Cipper s’est fait, lui aussi, une spécialité des scènes où dominent les représentations des classes
humbles soutenues par un goût pour la nature morte qu’il porte à son plus haut niveau, la
pratiquant de façon autonome comme le démontre une composition signée et datée d’une
collection particulière ; cette œuvre autorise à penser qu’il fut certainement un auteur prolifique
dans ce domaine précis2. En atteste encore la table chargée de mets simples exposant, au centre
de notre tableau, du pain, du fromage, un saucisson dans un papier et des châtaignes cuites sur
une nappe claire réalisée dans un tissu épais. Tous ces éléments, de même que le pichet de vin,
l’assiette et la cuillère tenues par la petite fille, sont décrits avec un réel souci de vraisemblance,
sans retenu, de sorte que ce déjeuner et bien qu’il soit d’une grande simplicité, paraît appétissant
et digne de cette jeune femme qui a mis pour l’occasion ses plus beaux atours comme le
démontrent les nœuds, exagérément démonstratifs.

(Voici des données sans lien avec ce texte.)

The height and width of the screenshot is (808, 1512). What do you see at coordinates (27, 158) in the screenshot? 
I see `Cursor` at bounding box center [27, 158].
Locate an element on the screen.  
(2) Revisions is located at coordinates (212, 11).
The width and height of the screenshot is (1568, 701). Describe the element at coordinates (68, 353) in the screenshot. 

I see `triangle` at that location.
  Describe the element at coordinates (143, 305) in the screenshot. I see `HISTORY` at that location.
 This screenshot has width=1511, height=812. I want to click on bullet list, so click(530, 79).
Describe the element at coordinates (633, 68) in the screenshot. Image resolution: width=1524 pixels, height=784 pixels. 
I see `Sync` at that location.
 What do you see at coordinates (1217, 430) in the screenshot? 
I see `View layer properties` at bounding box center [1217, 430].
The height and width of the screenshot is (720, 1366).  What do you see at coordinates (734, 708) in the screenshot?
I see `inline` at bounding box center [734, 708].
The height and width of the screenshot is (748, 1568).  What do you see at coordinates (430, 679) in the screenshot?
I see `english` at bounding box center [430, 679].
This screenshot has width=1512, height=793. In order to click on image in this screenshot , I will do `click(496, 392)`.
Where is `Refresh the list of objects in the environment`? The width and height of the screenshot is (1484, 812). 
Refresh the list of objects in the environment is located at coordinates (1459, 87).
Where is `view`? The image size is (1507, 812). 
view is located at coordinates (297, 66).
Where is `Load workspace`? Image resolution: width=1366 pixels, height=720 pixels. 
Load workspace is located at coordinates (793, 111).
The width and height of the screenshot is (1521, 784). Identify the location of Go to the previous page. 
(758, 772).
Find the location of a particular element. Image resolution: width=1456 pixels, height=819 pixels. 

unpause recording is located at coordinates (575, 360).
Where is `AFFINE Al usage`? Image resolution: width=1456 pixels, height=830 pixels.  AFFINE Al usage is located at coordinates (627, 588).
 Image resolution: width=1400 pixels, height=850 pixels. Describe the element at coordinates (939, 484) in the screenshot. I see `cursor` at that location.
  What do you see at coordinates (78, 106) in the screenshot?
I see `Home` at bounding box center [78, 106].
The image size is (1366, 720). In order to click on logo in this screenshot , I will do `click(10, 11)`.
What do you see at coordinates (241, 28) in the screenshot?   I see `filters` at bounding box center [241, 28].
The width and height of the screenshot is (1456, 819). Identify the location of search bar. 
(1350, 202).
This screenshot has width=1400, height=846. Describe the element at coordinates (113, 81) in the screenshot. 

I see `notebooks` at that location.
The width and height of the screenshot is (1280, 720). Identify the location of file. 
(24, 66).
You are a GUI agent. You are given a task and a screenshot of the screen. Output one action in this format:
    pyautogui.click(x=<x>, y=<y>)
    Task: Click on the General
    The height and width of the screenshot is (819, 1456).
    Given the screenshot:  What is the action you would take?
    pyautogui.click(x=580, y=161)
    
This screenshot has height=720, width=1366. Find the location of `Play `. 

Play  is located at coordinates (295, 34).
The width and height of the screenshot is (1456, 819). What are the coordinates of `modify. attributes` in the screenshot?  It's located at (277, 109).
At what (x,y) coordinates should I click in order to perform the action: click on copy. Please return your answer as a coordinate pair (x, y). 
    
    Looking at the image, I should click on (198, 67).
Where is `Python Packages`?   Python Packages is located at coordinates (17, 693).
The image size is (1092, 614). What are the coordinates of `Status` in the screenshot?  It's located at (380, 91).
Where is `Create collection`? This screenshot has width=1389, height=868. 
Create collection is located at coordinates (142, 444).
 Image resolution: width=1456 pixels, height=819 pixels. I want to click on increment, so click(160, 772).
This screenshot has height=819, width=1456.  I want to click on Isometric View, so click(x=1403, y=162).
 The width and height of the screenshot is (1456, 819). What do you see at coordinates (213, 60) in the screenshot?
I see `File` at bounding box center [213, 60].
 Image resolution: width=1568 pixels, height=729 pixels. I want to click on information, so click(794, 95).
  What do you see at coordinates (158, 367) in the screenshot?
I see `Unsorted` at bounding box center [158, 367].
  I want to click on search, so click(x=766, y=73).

La vieille femme à l’arrière-plan semble amusée par le badinage de ce jeune couple alors que
la petite fille, probablement une mendiante compte tenu de l’état miséreux de son accoutrement
et de son bâton posé sur ses genoux, mange avec contentement – on lit presque du bonheur dans
son regard sans détour – une assiette de bouillon. Il est difficile de comprendre si la scène se
passe en intérieur ou en extérieur, peut-être une cour d’auberge. Comme souvent dans les
compositions de Cipper un pilier sépare la composition verticalement, artifice lui permettant
ainsi de fractionner l’espace, idée reprise dans la pierre grossièrement taillée faisant office de
banc au premier plan. Le tableau, d’une qualité d’exécution extraordinaire, trouve son équivalent dans une autre composition tardive, le Repas de paysans avec jeune mendiante daté par Proni des années 1725-1730, presque dans la période ultime de Cipper et où l’on retrouve le même modèle féminin pour la jeune femme3. Dans tous les cas, il faut envisager pour notre composition une datation après 1720, comme s’accorde encore à le dire Gerlinde Gruber. Les premiers plans sont servis par une palette claire et vive, où le pinceau dessine avec agilité dans la matière, alors que les figures de l’arrière-plan sont travaillées en grisaille sur le fond, avec une matière plus légère et plus économe. Ces deux dernières figures sont rehaussées, du bout du pinceau, de petits accents de peinture blanche qui sont autant d’accents lumineux venant rompre une harmonie par trop monochrome.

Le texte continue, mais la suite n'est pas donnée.